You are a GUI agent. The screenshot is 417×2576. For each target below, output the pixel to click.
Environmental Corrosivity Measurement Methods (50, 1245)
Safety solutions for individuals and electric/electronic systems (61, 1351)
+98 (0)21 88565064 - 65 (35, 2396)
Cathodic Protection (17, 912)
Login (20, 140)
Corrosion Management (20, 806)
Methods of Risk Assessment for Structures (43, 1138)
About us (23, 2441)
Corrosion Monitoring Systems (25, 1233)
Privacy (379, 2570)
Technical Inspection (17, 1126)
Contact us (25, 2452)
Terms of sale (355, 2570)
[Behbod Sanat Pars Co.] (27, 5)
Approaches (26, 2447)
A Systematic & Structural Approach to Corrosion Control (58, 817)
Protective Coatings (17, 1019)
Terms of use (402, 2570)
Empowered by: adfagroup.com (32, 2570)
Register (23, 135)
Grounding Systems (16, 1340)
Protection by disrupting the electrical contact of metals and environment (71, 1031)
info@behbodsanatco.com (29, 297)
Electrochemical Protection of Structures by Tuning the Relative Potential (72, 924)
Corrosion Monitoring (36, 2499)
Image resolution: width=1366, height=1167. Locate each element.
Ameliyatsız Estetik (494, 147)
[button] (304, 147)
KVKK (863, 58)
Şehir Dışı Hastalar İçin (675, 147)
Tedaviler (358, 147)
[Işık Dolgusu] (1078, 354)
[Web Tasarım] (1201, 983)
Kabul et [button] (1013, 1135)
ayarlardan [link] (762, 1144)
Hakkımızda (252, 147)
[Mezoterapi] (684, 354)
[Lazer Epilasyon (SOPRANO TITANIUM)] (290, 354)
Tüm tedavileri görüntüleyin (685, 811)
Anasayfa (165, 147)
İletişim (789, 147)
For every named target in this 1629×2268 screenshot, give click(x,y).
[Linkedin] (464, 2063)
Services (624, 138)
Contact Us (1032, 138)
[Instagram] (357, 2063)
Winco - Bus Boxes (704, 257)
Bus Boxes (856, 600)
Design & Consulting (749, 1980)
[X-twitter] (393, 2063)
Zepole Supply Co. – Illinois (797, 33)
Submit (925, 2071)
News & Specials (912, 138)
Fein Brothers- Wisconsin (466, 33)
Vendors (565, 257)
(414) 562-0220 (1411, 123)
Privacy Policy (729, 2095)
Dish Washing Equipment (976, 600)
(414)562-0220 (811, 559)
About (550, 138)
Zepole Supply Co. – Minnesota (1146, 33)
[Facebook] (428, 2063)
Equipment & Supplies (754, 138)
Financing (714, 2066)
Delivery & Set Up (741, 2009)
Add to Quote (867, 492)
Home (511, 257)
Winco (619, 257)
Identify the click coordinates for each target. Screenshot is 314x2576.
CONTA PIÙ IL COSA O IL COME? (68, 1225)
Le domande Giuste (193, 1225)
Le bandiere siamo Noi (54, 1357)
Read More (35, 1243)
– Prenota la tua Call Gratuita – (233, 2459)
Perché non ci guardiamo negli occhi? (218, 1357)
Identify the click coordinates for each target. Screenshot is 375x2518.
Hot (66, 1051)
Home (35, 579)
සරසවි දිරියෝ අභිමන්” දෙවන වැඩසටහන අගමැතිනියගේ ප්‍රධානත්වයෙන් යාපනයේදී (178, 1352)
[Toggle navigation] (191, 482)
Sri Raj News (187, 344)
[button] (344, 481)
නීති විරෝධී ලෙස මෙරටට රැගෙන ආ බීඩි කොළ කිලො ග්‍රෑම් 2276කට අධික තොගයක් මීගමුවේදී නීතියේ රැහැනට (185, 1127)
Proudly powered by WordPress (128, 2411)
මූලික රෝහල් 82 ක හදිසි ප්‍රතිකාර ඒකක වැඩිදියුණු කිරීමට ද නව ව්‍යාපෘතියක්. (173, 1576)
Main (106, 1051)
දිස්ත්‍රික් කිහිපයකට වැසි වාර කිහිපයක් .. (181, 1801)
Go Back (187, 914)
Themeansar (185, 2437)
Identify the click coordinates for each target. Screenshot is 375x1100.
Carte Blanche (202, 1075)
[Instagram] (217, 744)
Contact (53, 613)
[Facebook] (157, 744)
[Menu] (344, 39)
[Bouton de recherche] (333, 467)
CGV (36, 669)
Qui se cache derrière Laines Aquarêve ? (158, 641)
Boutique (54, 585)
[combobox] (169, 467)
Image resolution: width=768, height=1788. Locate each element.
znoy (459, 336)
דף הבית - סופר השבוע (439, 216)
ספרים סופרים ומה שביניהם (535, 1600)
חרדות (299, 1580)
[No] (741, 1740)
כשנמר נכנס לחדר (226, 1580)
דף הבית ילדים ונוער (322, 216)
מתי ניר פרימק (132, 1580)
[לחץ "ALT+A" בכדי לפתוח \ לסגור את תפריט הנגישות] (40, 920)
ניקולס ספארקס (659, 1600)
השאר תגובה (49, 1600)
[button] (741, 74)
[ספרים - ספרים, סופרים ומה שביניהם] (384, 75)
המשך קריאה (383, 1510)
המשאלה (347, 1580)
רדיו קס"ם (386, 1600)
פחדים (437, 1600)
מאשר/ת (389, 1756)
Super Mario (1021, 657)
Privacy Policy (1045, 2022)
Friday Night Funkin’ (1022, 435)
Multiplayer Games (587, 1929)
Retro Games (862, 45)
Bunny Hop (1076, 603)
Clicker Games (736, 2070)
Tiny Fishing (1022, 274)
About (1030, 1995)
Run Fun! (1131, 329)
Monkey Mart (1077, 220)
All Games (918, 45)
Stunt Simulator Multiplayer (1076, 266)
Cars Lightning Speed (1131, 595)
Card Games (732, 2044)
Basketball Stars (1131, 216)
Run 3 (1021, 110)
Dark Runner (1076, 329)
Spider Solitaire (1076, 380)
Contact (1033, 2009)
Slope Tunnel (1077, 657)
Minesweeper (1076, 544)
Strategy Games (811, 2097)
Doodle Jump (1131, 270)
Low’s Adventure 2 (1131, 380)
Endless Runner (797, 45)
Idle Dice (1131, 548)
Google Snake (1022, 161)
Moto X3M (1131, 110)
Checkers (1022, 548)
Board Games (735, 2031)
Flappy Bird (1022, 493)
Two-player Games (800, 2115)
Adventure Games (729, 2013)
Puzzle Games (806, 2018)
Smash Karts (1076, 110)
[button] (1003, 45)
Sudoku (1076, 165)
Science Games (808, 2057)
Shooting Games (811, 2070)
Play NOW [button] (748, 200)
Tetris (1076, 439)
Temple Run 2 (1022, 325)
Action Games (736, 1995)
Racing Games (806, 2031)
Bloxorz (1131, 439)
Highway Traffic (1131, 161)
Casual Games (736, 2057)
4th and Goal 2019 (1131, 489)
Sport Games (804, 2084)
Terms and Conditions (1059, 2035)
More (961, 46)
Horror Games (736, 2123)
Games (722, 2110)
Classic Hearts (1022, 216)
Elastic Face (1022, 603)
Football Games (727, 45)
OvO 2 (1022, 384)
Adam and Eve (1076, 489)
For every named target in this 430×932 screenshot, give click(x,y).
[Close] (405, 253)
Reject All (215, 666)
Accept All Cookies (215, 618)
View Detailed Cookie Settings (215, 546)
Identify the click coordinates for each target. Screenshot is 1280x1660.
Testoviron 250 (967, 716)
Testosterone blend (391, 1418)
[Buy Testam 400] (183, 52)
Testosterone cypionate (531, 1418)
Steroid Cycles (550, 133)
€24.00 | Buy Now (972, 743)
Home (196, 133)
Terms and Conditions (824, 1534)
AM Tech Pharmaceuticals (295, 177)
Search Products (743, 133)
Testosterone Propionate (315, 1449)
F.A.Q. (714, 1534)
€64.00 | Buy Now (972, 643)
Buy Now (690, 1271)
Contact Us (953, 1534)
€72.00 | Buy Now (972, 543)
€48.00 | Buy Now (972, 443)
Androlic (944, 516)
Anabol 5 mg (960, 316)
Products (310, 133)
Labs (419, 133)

☆ ☆ ☆ ☆ ☆

Copy out each line of the entries where the word "Terms" is found.

Terms of sale (355, 2570)
Terms of use (402, 2570)
Terms and Conditions (1059, 2035)
Terms and Conditions (824, 1534)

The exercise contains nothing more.